* [Exercise directions]
Among the entries below, find the lines with the word "globe" and return them.

--------------------------------

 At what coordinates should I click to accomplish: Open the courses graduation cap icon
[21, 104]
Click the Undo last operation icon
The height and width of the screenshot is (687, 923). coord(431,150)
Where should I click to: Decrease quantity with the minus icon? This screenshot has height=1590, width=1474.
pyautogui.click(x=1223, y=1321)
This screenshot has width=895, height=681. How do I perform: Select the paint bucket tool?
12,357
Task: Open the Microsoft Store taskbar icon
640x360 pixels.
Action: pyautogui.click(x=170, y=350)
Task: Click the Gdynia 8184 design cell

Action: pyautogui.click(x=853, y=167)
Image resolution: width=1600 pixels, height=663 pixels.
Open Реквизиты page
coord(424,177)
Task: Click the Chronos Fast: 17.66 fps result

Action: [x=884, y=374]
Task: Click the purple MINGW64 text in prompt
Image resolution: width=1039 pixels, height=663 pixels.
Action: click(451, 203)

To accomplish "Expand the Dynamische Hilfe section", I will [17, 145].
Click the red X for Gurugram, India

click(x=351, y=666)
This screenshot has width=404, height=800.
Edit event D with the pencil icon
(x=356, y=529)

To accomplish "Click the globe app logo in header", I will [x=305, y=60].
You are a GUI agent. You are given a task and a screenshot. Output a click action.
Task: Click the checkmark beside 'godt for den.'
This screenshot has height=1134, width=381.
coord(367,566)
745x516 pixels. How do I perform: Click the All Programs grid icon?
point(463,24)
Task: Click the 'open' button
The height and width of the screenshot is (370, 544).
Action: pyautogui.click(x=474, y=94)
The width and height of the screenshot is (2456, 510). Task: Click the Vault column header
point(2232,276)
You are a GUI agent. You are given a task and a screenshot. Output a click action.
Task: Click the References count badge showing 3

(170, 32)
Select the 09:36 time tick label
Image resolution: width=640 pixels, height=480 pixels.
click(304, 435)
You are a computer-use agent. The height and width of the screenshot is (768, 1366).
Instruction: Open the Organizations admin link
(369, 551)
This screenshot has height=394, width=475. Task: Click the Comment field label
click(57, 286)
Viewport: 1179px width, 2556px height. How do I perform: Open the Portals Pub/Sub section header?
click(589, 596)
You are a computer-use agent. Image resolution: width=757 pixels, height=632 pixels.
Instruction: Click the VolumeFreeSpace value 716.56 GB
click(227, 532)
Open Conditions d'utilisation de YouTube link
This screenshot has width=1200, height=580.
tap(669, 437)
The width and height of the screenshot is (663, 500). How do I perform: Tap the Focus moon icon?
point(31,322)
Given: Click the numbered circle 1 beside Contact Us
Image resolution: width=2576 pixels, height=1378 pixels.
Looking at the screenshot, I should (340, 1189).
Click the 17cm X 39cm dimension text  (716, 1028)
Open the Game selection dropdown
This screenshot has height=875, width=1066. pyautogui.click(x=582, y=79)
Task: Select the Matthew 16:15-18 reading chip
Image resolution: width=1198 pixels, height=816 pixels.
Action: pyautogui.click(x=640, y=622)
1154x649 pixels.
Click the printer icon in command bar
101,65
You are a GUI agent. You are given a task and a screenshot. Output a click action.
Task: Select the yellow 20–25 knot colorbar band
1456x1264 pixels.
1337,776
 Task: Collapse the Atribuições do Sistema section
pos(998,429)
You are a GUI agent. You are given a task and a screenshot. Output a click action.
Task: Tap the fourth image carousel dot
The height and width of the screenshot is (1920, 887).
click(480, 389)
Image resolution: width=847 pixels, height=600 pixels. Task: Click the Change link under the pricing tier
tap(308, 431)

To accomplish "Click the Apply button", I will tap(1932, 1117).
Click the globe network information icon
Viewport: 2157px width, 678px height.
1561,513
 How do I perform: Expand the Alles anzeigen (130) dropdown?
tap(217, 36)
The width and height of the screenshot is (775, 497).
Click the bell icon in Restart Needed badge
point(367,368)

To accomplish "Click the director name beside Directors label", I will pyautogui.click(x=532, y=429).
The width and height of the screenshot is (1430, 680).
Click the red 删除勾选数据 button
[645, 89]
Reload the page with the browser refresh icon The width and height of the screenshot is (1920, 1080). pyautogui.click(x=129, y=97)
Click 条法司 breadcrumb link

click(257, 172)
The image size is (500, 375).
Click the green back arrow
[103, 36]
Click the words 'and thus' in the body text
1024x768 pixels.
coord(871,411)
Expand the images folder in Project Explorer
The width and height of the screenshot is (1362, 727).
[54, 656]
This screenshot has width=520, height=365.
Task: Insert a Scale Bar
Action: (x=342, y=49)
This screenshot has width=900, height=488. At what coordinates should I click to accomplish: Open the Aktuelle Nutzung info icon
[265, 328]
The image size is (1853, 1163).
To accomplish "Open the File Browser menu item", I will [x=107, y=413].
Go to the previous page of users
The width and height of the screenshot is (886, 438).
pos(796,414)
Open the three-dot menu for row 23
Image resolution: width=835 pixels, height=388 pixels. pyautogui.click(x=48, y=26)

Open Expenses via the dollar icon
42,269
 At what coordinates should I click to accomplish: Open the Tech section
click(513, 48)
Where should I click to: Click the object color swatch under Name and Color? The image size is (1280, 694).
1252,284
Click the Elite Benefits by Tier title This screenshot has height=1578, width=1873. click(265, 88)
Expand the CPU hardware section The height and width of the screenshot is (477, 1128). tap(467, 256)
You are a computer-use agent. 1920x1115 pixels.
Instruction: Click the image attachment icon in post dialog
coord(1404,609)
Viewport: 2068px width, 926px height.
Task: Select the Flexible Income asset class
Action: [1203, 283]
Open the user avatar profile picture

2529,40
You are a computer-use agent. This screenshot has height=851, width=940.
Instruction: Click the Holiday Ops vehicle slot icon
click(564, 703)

--------------------------------

* [Reply]
To accomplish "Click the globe app logo in header", I will [x=305, y=60].
Click the globe network information icon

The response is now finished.